Tuesday, 23 October 2012
Okay, I’m a little interested in the US presidential debates. Over the past years I’ve likely watched more of them than our own Canadian debates. The thing that strikes me is that very little of their comments are “off the cuff.” Obama was just waiting to use the “horses and bayonets” comment. It was evocative, and well-written. Some Whitehouse staffer spent much time crafting the phraseology that Obama would use when the opportunity presented itself. Yet the president skillfully and thoughtfully delivered the line as if it were spontaneous.

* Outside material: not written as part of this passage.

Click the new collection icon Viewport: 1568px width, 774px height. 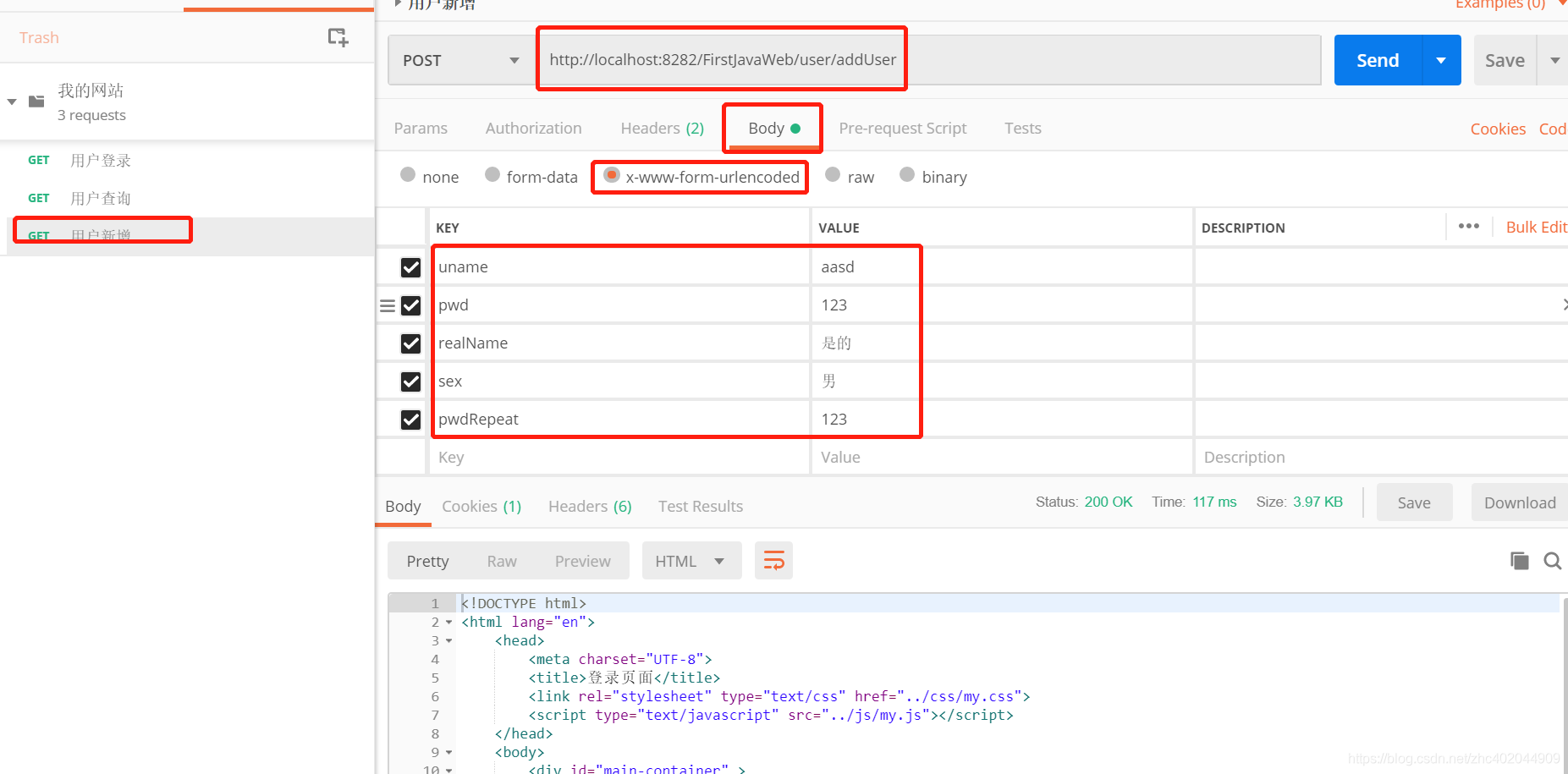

That’s how we need to sell. We need to have those finely crafted scripts in our minds, just awaiting the right moment to be revealed. The diamond becomes “a mystical rainbow factory” or “the most enduring symbol of love you’ll ever give her.” Rhodium plating is clearly and quickly explained. Answers to why a Rolex is so much more expensive than a Bulova and how it can be that your $2,000 sapphire ring is so much more valuable than the “free sapphire” they got for visiting a jewellery store in St. Maartens and answers to why the guy down the street can beat your diamond price by $2,000.
There are two ways to develop your well-crafted answers. Do this business for 25 years or more and eventually discover through trial and error what works and what doesn’t. Or, you can spend some time each week working on your own (or even better as a team) developing the best responses to “FAQs”. The internet has mastered this technique. Good e-tailers have spent much time developing their answers to consumer’s common questions and put them in print. Their answer is the same perfected answer every time.